Selection
Hollande led the Socialist Party
for 11 years and was leader when his partner Segolene Royale ran unsuccessfully
for president against Nicolas Sarkozy in 2007. He emerged as the candidate after
the downfall last May of Dominique Strauss-Kahn, who was then considered the
Socialist favorite to defeat President Nicolas Sarkozy.
Strauss-Kahn was arrested after a
New York hotel maid alleged that he tried to rape her. Charges against the
former IMF chief were later dropped in the U.S. but he has been warned
he could be investigated in France
over accusations he participated in a prostitution ring.
One commentator said Hollande was
maneuvering himself even before the scandal broke. "He's been preparing this
campaign for 18 months now, much before DSK's demise," journalist Agnes Poirier
told CNN.
"Some say that he knew, like
actually many others in the party, that DSK was doomed: his colorful private
life was always bound to prevent his running for president.
"In that respect, he's not a
candidate by default," Poirier added. "He's simply a less charismatic
personality than DSK, and less antagonistic than Sarkozy. It doesn't make him
weaker though. If he wins, it'll be down to political skill, luck and the fact
that Sarkozy is massively rejected by the French."
Born in 1954 in the northern city
of Rouen, Hollande was the son of a doctor and a social worker. He was educated
at the elite Ecole National d'Administration (ENA), where in 1978 he met Royal,
and the couple started a three-decades relationship. They had four children
together without marrying, before splitting a month after the 2007 election.
Hollande has represented the
southern Correze region in parliament since 1988 but many question if he has the
right stuff. The main obstacle to his election, analysts believe, is that
despite being a Socialist Party insider Hollande has never formally held any
national elective office.
The 57-year-old's electoral
appeal is built around his affability, but the candidate continues to be dogged
by questions from even within his own party about whether he has the charisma
and decisiveness to be president.
Hollande himself said: "There's
always a risk when the candidate becomes president: will he deliver what is
expected of him?
"It's a choice, it's always an
important moment for a country because it has to choose between two risks:
either you keep the candidate who is on his way out or take the new candidate
that we don't know. It's a gamble."
But after five years of
Sarkozy's hyperactive premiership, during which time France's economic status
has taken a knock, polls suggest voters are keen for a change from the
president's flamboyancy. The bland Hollande was the early frontrunner in the
campaign and opinion polls suggest he will beat the president by about 6% in the
second round.

Given information

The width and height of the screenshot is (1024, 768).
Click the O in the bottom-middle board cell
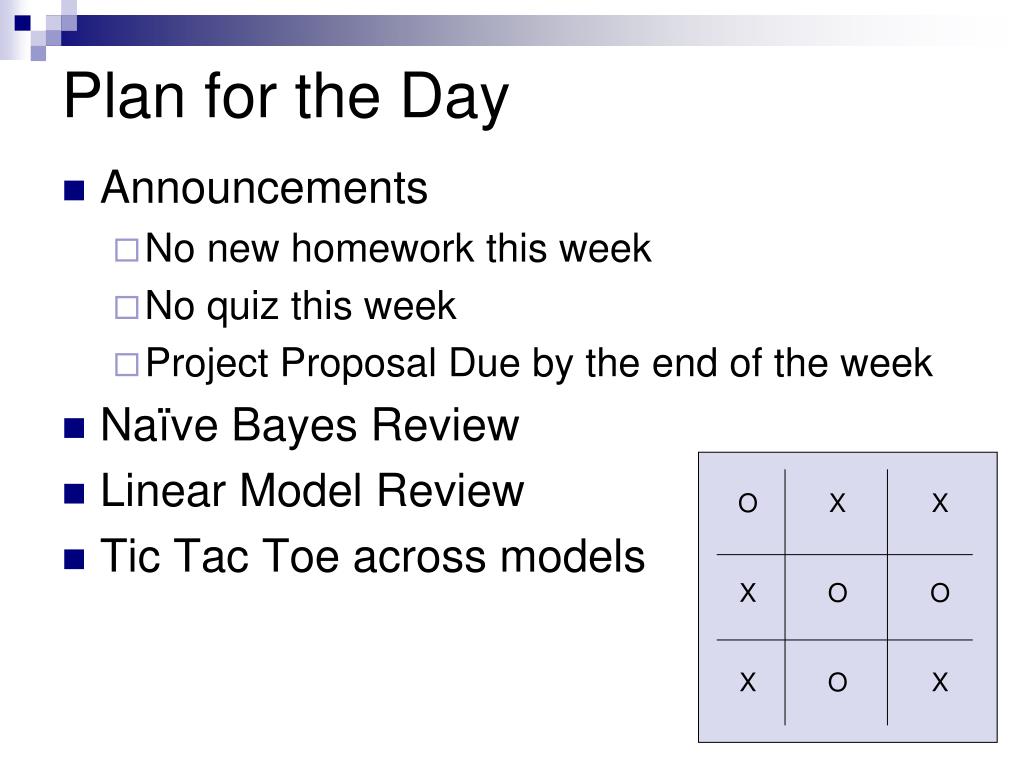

What the task asks
Please reproduce the passage of the Hollande article above that begins with "Hollande led the" and ends after "President Nicolas Sarkozy.".

Response to this task
Hollande led the Socialist Party
for 11 years and was leader when his partner Segolene Royale ran unsuccessfully
for president against Nicolas Sarkozy in 2007. He emerged as the candidate after
the downfall last May of Dominique Strauss-Kahn, who was then considered the
Socialist favorite to defeat President Nicolas Sarkozy.